Pixel coordinate grounding data
········
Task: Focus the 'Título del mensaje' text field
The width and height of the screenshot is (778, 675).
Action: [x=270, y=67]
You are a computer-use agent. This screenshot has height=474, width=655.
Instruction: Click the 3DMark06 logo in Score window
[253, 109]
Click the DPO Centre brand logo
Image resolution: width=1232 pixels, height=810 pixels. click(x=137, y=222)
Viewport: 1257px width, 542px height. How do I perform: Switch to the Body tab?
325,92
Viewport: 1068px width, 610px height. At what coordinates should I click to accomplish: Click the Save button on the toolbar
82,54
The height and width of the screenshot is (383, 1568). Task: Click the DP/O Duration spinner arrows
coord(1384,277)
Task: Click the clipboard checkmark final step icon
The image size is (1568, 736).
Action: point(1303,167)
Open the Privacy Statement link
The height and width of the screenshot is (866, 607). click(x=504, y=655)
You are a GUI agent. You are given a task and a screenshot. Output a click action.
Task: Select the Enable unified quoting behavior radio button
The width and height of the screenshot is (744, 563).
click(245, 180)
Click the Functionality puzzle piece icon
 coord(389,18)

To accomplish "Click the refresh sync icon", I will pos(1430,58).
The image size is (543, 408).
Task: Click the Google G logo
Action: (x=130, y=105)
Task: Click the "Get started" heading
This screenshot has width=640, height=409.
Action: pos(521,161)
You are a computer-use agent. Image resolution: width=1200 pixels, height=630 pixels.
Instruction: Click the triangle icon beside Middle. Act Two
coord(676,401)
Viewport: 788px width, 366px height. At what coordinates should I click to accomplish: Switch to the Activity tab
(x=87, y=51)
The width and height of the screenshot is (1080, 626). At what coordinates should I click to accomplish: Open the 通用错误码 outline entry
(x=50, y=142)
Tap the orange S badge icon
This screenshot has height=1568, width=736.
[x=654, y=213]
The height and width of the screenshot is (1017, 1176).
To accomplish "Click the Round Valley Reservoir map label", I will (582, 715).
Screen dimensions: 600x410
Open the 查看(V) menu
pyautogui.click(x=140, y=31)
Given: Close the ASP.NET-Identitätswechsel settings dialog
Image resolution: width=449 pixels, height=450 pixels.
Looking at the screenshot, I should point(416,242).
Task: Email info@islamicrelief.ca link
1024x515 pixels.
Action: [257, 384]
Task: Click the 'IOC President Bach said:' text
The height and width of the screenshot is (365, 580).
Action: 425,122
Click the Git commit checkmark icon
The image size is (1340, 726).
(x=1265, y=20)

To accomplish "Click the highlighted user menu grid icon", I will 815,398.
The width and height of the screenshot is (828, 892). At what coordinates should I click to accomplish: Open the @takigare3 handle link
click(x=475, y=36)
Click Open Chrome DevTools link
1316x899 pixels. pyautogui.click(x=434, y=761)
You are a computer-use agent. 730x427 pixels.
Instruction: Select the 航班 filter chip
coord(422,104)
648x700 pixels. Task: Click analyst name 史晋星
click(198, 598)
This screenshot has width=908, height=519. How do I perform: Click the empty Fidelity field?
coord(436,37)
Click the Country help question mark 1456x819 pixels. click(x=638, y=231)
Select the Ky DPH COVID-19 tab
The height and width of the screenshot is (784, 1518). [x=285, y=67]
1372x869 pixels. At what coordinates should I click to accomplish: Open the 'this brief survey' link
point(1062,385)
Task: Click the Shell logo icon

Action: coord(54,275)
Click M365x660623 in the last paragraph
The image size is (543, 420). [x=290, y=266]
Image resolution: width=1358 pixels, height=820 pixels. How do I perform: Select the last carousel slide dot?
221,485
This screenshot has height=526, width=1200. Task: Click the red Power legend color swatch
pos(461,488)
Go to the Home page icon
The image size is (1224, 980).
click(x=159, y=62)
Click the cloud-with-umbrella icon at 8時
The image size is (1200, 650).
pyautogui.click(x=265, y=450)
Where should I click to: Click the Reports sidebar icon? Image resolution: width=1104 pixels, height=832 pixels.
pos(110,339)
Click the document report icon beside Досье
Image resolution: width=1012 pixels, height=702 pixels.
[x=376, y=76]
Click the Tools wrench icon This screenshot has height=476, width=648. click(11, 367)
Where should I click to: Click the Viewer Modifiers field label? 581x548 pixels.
········
WHAT THIS TASK INVOLVES –
Return every record, leaving each line exactly as it was given.

RESULT OF THIS EXERCISE –
Task: Focus the 'Título del mensaje' text field
The width and height of the screenshot is (778, 675).
Action: [x=270, y=67]
You are a computer-use agent. This screenshot has height=474, width=655.
Instruction: Click the 3DMark06 logo in Score window
[253, 109]
Click the DPO Centre brand logo
Image resolution: width=1232 pixels, height=810 pixels. click(x=137, y=222)
Viewport: 1257px width, 542px height. How do I perform: Switch to the Body tab?
325,92
Viewport: 1068px width, 610px height. At what coordinates should I click to accomplish: Click the Save button on the toolbar
82,54
The height and width of the screenshot is (383, 1568). Task: Click the DP/O Duration spinner arrows
coord(1384,277)
Task: Click the clipboard checkmark final step icon
The image size is (1568, 736).
Action: point(1303,167)
Open the Privacy Statement link
The height and width of the screenshot is (866, 607). click(x=504, y=655)
You are a GUI agent. You are given a task and a screenshot. Output a click action.
Task: Select the Enable unified quoting behavior radio button
The width and height of the screenshot is (744, 563).
click(245, 180)
Click the Functionality puzzle piece icon
 coord(389,18)

To accomplish "Click the refresh sync icon", I will pos(1430,58).
The image size is (543, 408).
Task: Click the Google G logo
Action: (x=130, y=105)
Task: Click the "Get started" heading
This screenshot has width=640, height=409.
Action: pos(521,161)
You are a computer-use agent. Image resolution: width=1200 pixels, height=630 pixels.
Instruction: Click the triangle icon beside Middle. Act Two
coord(676,401)
Viewport: 788px width, 366px height. At what coordinates should I click to accomplish: Switch to the Activity tab
(x=87, y=51)
The width and height of the screenshot is (1080, 626). At what coordinates should I click to accomplish: Open the 通用错误码 outline entry
(x=50, y=142)
Tap the orange S badge icon
This screenshot has height=1568, width=736.
[x=654, y=213]
The height and width of the screenshot is (1017, 1176).
To accomplish "Click the Round Valley Reservoir map label", I will (582, 715).
Screen dimensions: 600x410
Open the 查看(V) menu
pyautogui.click(x=140, y=31)
Given: Close the ASP.NET-Identitätswechsel settings dialog
Image resolution: width=449 pixels, height=450 pixels.
Looking at the screenshot, I should point(416,242).
Task: Email info@islamicrelief.ca link
1024x515 pixels.
Action: [257, 384]
Task: Click the 'IOC President Bach said:' text
The height and width of the screenshot is (365, 580).
Action: 425,122
Click the Git commit checkmark icon
The image size is (1340, 726).
(x=1265, y=20)

To accomplish "Click the highlighted user menu grid icon", I will 815,398.
The width and height of the screenshot is (828, 892). At what coordinates should I click to accomplish: Open the @takigare3 handle link
click(x=475, y=36)
Click Open Chrome DevTools link
1316x899 pixels. pyautogui.click(x=434, y=761)
You are a computer-use agent. 730x427 pixels.
Instruction: Select the 航班 filter chip
coord(422,104)
648x700 pixels. Task: Click analyst name 史晋星
click(198, 598)
This screenshot has width=908, height=519. How do I perform: Click the empty Fidelity field?
coord(436,37)
Click the Country help question mark 1456x819 pixels. click(x=638, y=231)
Select the Ky DPH COVID-19 tab
The height and width of the screenshot is (784, 1518). [x=285, y=67]
1372x869 pixels. At what coordinates should I click to accomplish: Open the 'this brief survey' link
point(1062,385)
Task: Click the Shell logo icon

Action: coord(54,275)
Click M365x660623 in the last paragraph
The image size is (543, 420). [x=290, y=266]
Image resolution: width=1358 pixels, height=820 pixels. How do I perform: Select the last carousel slide dot?
221,485
This screenshot has height=526, width=1200. Task: Click the red Power legend color swatch
pos(461,488)
Go to the Home page icon
The image size is (1224, 980).
click(x=159, y=62)
Click the cloud-with-umbrella icon at 8時
The image size is (1200, 650).
pyautogui.click(x=265, y=450)
Where should I click to: Click the Reports sidebar icon? Image resolution: width=1104 pixels, height=832 pixels.
pos(110,339)
Click the document report icon beside Досье
Image resolution: width=1012 pixels, height=702 pixels.
[x=376, y=76]
Click the Tools wrench icon This screenshot has height=476, width=648. click(11, 367)
Where should I click to: Click the Viewer Modifiers field label? 581x548 pixels.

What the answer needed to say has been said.